EXERCISE DESCRIPTION - Pull out every line below that contains the string "screenshot", and copy each one in full. Treat uppercase and lowercase as different.

RECORDS SHOWN -
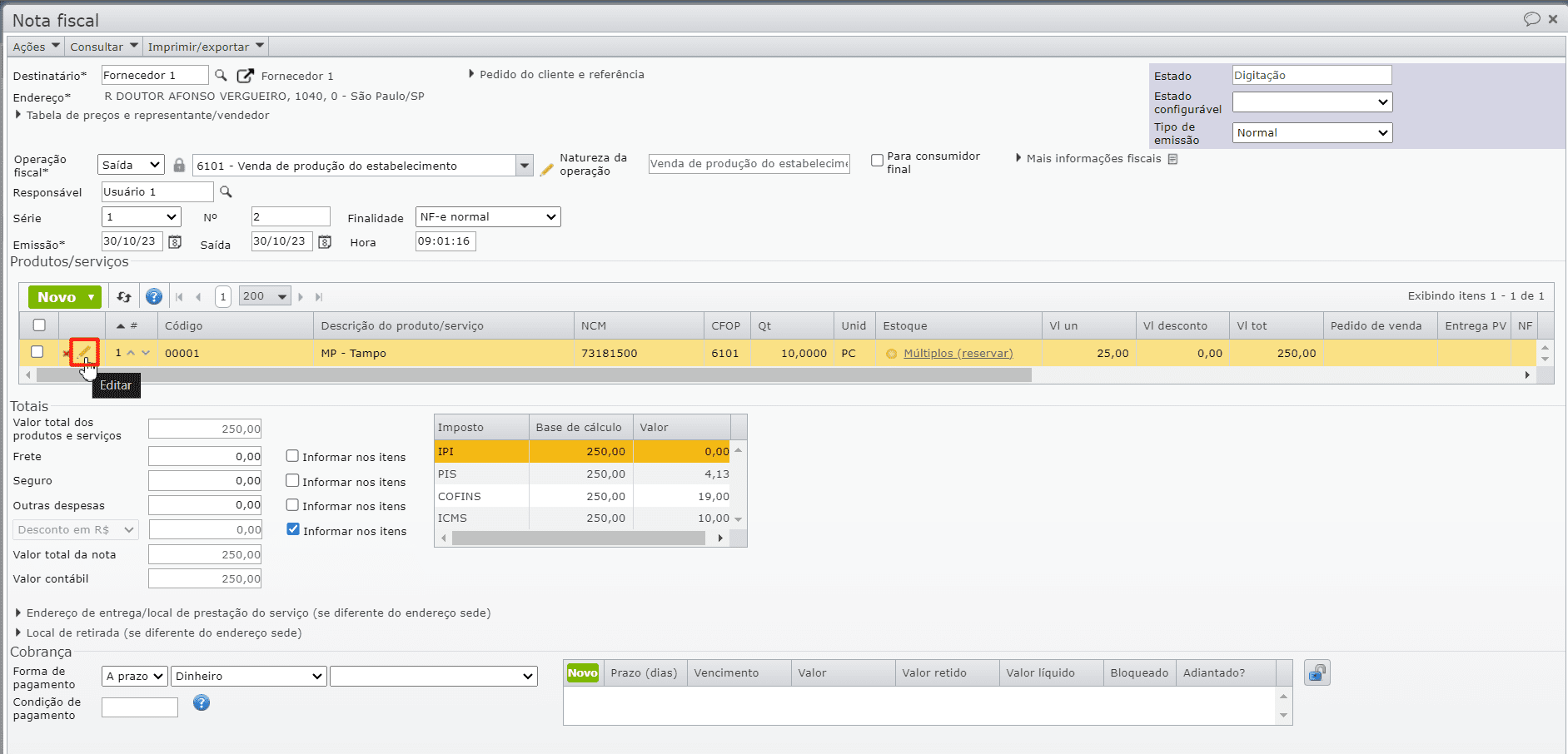Open the Imprimir/exportar menu
The width and height of the screenshot is (1568, 754).
(205, 47)
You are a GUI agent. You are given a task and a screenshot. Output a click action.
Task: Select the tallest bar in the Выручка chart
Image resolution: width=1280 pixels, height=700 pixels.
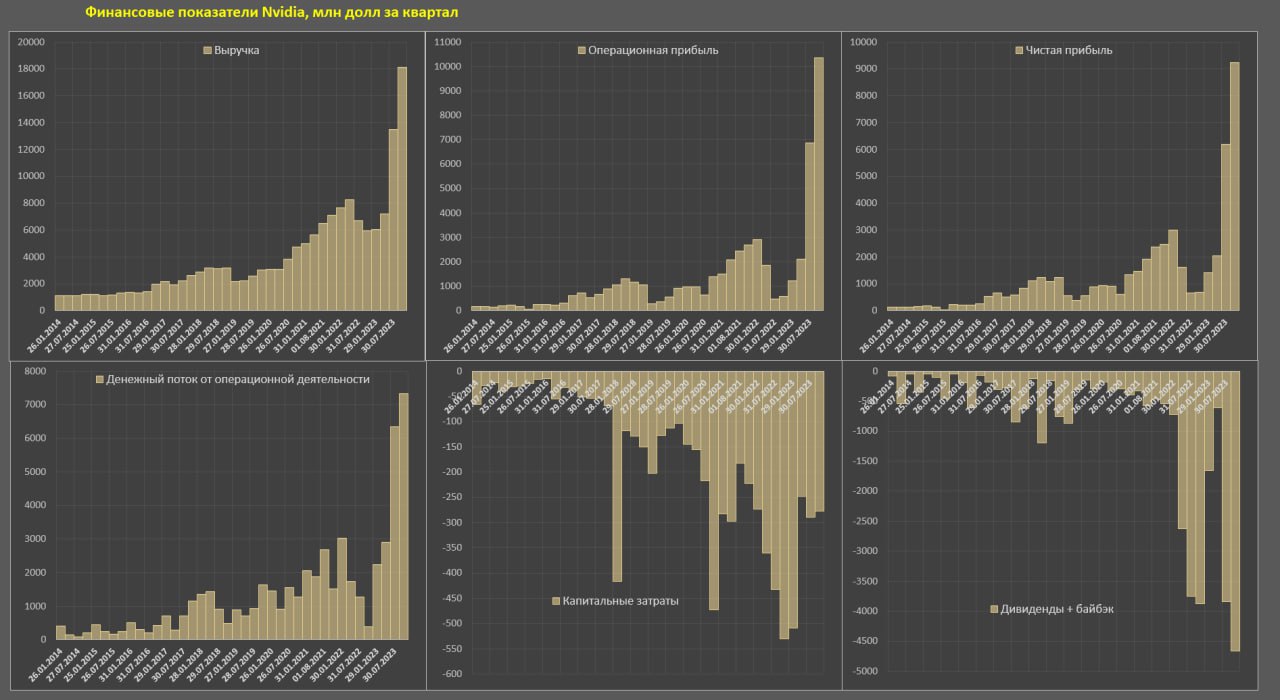point(402,190)
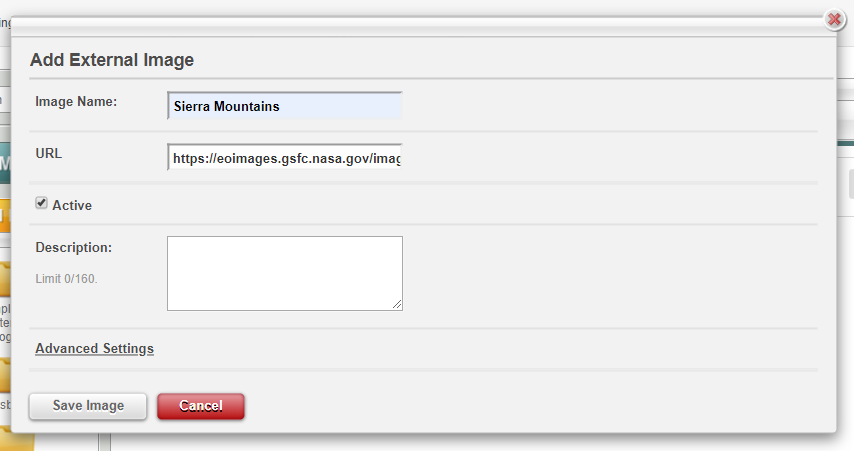
Task: Click the URL label
Action: (x=48, y=154)
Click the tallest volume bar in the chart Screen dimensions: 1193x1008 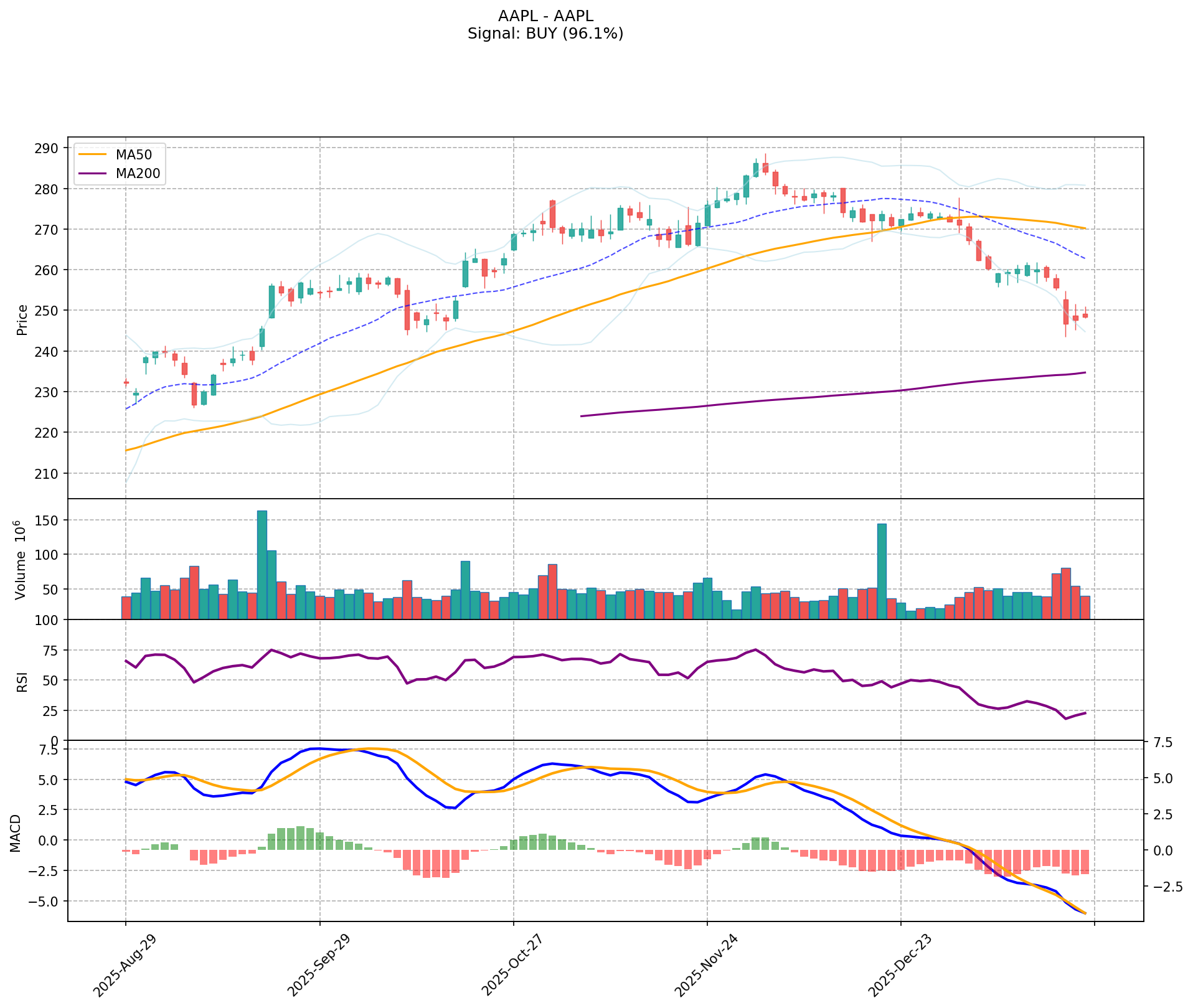[x=262, y=564]
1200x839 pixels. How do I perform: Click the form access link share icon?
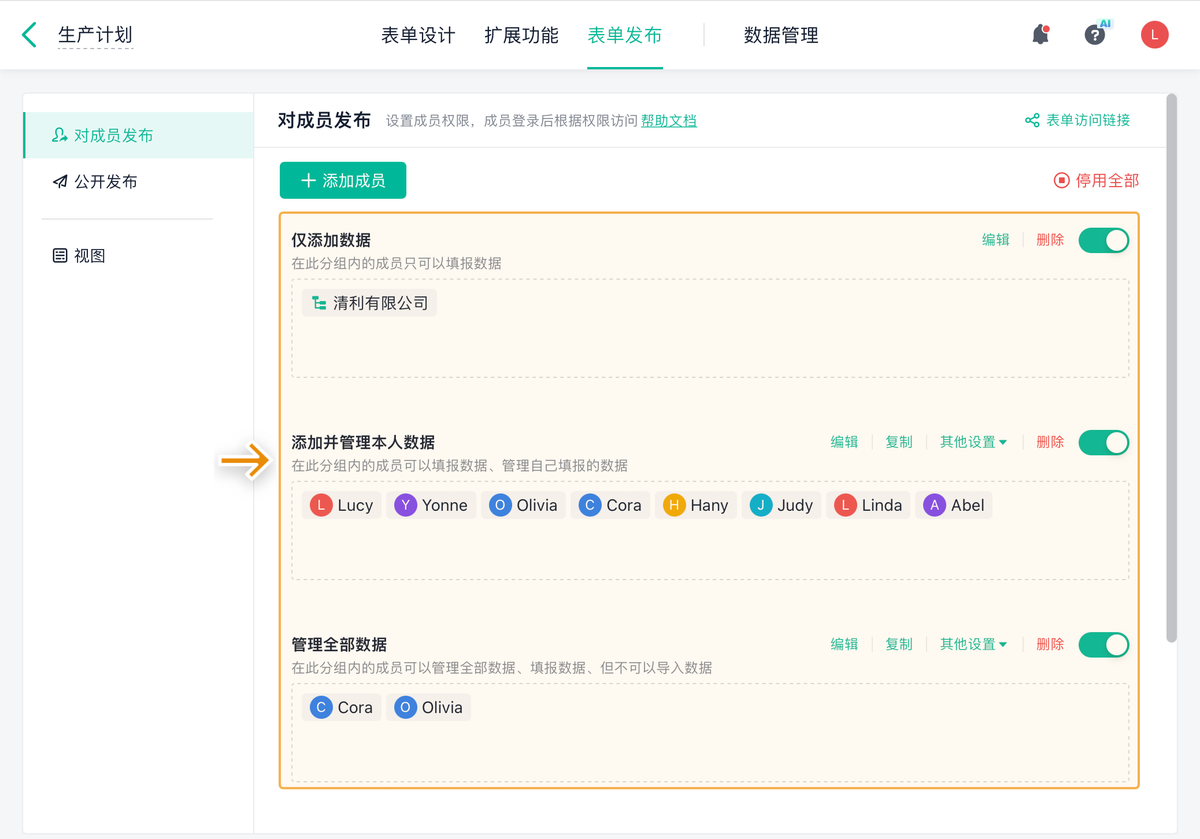(x=1032, y=121)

THE REPLY -
The width and height of the screenshot is (1568, 754).
You are a GUI agent. You are given a task and a screenshot. Output a click action.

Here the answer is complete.